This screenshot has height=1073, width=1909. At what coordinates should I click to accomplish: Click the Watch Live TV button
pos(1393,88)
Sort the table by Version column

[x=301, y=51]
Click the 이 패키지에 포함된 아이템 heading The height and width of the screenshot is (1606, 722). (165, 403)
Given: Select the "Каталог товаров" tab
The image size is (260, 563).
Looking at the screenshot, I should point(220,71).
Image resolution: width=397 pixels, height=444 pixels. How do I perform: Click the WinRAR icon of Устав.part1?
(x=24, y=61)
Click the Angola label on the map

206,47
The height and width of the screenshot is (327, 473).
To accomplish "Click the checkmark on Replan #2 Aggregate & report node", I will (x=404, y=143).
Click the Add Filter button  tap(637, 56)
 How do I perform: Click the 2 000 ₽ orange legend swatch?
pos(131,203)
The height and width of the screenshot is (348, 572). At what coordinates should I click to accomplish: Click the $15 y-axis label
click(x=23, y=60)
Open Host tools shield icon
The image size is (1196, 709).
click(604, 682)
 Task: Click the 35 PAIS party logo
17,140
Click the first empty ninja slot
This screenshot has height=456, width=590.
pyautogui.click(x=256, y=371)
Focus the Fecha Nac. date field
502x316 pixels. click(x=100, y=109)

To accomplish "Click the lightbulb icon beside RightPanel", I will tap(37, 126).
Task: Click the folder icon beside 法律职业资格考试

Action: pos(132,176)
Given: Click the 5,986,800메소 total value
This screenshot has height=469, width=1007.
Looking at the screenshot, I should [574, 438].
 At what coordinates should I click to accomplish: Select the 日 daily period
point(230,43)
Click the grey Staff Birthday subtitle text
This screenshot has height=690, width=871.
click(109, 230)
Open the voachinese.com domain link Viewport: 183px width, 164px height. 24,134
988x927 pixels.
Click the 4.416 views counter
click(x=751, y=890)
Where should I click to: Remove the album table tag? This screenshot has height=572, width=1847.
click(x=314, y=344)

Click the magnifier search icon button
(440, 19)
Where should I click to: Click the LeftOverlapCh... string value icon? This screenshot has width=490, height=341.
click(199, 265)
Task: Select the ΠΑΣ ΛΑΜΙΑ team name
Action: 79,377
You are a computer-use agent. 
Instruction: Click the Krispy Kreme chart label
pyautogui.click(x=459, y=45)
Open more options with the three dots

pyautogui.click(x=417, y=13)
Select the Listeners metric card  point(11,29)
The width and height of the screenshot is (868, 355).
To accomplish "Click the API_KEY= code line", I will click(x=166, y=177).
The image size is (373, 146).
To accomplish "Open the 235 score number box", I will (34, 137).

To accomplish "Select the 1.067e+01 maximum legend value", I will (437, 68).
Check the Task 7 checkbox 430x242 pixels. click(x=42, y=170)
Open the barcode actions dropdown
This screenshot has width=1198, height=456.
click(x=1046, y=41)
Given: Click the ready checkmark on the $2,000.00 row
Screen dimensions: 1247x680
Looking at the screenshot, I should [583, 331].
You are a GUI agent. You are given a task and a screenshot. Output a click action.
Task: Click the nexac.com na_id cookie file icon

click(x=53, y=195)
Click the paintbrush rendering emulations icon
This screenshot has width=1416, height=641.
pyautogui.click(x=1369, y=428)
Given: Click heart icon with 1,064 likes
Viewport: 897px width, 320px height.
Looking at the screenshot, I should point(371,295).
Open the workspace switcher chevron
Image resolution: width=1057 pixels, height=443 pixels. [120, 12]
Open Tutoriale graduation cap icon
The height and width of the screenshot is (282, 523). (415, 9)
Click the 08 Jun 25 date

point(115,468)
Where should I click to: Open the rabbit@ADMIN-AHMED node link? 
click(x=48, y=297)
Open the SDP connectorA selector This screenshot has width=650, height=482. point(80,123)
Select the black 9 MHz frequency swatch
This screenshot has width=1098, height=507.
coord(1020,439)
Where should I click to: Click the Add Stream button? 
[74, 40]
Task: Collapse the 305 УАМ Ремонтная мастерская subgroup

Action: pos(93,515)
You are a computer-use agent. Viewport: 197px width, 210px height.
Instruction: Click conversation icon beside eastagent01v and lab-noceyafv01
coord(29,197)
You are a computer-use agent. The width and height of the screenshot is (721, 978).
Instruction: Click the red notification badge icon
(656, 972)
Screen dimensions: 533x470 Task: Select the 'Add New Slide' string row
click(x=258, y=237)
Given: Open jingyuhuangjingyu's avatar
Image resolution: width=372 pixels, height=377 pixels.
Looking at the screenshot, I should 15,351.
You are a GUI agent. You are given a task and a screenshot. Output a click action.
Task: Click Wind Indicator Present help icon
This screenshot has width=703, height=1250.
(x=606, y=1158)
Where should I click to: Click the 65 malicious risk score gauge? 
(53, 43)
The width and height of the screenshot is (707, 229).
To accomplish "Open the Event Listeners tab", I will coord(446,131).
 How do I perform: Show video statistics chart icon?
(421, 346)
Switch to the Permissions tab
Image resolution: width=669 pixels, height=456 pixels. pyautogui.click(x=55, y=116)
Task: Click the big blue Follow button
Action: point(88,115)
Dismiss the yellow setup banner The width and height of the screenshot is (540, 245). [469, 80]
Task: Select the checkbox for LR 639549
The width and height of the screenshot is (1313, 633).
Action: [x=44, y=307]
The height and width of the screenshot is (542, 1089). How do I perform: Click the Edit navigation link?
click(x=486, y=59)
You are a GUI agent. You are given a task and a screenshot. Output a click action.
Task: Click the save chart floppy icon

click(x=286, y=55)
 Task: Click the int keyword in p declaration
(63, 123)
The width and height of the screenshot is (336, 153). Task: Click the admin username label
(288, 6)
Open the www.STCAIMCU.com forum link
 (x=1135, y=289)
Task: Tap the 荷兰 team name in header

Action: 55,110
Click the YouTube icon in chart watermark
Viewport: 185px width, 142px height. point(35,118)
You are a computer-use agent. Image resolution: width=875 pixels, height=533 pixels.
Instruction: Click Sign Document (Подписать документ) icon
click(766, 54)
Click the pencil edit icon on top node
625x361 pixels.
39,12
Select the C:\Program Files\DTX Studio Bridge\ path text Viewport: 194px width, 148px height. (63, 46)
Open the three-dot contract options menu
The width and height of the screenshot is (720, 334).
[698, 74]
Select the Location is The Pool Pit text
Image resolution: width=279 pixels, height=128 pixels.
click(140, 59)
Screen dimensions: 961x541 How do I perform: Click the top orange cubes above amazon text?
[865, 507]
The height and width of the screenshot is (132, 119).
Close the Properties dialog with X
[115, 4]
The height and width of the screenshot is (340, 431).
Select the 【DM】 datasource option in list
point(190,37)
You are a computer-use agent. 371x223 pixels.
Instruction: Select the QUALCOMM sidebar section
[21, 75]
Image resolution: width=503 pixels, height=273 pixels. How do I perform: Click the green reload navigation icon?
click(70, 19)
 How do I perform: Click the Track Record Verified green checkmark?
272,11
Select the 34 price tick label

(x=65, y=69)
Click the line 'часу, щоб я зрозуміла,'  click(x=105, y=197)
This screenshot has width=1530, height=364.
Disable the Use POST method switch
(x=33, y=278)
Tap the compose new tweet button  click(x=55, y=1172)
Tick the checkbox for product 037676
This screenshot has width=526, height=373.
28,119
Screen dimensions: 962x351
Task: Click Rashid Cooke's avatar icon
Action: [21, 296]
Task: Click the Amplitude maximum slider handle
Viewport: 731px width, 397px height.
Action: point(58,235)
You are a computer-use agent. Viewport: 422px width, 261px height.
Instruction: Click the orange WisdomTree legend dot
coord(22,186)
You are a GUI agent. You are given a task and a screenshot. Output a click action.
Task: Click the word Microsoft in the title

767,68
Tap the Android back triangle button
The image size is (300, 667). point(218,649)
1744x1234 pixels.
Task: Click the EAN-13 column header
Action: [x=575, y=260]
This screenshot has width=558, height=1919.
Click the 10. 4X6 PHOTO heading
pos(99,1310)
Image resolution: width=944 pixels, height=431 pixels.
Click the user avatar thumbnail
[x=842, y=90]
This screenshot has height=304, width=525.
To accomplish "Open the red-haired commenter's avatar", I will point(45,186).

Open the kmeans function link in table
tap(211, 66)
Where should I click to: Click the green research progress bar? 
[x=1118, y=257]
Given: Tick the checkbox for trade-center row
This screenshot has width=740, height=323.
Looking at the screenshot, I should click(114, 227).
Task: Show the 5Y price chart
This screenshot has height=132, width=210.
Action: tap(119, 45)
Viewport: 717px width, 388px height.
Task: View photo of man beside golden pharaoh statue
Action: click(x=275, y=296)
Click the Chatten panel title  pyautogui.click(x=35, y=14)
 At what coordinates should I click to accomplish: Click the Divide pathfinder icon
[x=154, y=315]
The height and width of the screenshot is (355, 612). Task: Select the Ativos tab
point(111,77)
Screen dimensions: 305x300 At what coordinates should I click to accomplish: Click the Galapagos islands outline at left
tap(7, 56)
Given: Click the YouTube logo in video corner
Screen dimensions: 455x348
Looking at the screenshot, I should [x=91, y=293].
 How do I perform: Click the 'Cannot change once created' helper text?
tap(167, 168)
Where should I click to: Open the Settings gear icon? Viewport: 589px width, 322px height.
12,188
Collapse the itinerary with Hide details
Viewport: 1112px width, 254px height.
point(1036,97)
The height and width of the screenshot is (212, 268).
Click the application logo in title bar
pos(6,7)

- Exercise description -
Of all the entries above, output exactly the lines between the one holding "Given: Click the 5,986,800메소 total value" and the one holding "The image size is (373, 146).", inclusive.

- Answer box -
Given: Click the 5,986,800메소 total value
This screenshot has height=469, width=1007.
Looking at the screenshot, I should [574, 438].
 At what coordinates should I click to accomplish: Select the 日 daily period
point(230,43)
Click the grey Staff Birthday subtitle text
This screenshot has height=690, width=871.
click(109, 230)
Open the voachinese.com domain link Viewport: 183px width, 164px height. 24,134
988x927 pixels.
Click the 4.416 views counter
click(x=751, y=890)
Where should I click to: Remove the album table tag? This screenshot has height=572, width=1847.
click(x=314, y=344)

Click the magnifier search icon button
(440, 19)
Where should I click to: Click the LeftOverlapCh... string value icon? This screenshot has width=490, height=341.
click(199, 265)
Task: Select the ΠΑΣ ΛΑΜΙΑ team name
Action: 79,377
You are a computer-use agent. 
Instruction: Click the Krispy Kreme chart label
pyautogui.click(x=459, y=45)
Open more options with the three dots

pyautogui.click(x=417, y=13)
Select the Listeners metric card  point(11,29)
The width and height of the screenshot is (868, 355).
To accomplish "Click the API_KEY= code line", I will click(x=166, y=177).
The image size is (373, 146).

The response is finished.